Tetras Rugby, le ragazze volano alle finali nazionali. Costi alti, l’appello: "Dateci una mano"

Under 18, le atlete chiedono aiuto per continuare a sognare

Tetras Rugby femminile Under 18Si qualificano alle Finali nazionali femminili Under 18, ma ora, per affrontare le sfide decisive che mettono in palio il titolo italiano, chiedono "aiuto a chiunque voglia darci una mano con sponsorizzazioni e donazioni".

Le ragazze della Tetras Rugby cercano sostegno per continuare a sognare dopo "un' impresa compiuta dalle nostre ragazze, con tanto impegno e dalle famiglie con tanto sacrificio", racconta l'allenatore, Marco Acquarola. "Dopo aver vinto il girone Abruzzo-Molise-Campania con molta fatica, con trasferte lunghe contro avversarie davvero forti e determinate, siamo arrivati a dover disputare le finali Nazionali FIR a Calvisano (Brescia) il 1° e il 2 giugno".

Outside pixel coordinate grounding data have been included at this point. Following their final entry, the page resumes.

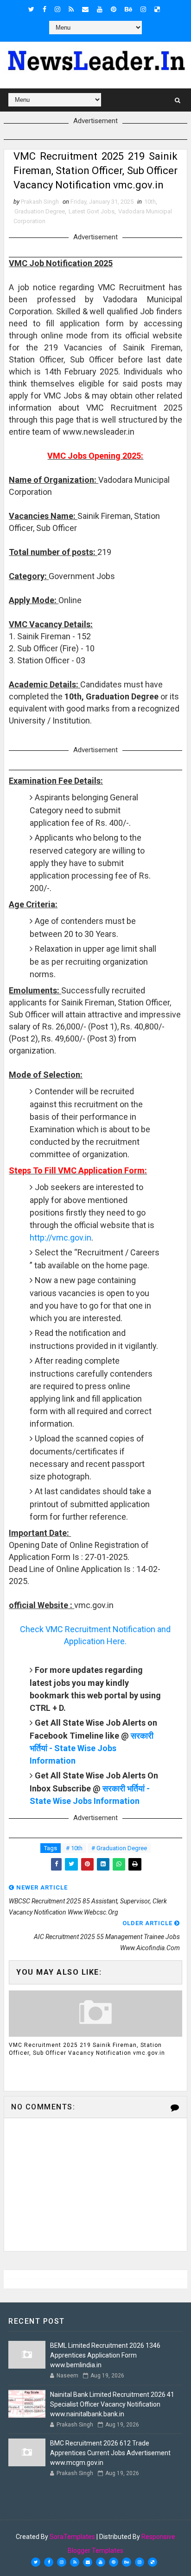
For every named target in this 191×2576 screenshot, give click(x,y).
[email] (85, 9)
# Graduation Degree (119, 1848)
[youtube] (100, 9)
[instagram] (57, 9)
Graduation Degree (39, 211)
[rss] (71, 9)
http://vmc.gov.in (60, 1237)
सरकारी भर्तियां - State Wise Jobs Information (91, 1748)
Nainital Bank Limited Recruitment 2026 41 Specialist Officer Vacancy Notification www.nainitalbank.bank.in (112, 2404)
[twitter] (31, 9)
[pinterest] (113, 9)
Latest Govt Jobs (92, 211)
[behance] (128, 9)
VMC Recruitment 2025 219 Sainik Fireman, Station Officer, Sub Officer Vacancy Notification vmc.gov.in (87, 2049)
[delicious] (157, 9)
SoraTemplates (72, 2536)
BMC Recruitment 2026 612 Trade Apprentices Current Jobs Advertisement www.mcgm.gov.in (110, 2452)
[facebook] (44, 9)
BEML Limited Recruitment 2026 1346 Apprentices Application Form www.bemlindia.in (105, 2355)
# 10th (74, 1848)
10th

"Il lavoro di tutto il settore tecnico - sottolinea Acquarola - è stato fondamentale, in particolare il sostegno di Nicola Coppola in ogni passo fuori sede delle ragazze. Voglio ringraziare le ragazze", che hanno dimostrato "determinazione e un carattere estremamente forte e determinato. Infine, ma solo perchè rimanga maggiormente impresso, voglio ringraziare le famiglie, che hanno lavorato duramente con la società per permettere alle ragazze di costruire questo risultato". 

La trasferta di Calvisano, però, imporrà ulteriori costi da sostenere: "A questo punto, c'è solo un problema che ci separa dalle finali, e sono i maledetti soldi: siamo una piccola società e le famiglie sono già state sottoposte a spese di viaggio per un campionato che ha totalizzato 3600 chilometri in 12 trasferte, per questo chiediamo aiuto a chiunque voglia darci una mano con
sponsorizzazioni o donazioni. Aiutateci a portare queste ragazze alle finali", è l'appello di Acquarola, che rimarca il "grande
risultato raggiunto dalle nastre ragazze che, contro ogni pregiudizio (c'è chi dice che il rugby non sia uno sport da donne), hanno lavorato duro per portare il territorio a competere con le migliori squadre d'Italia".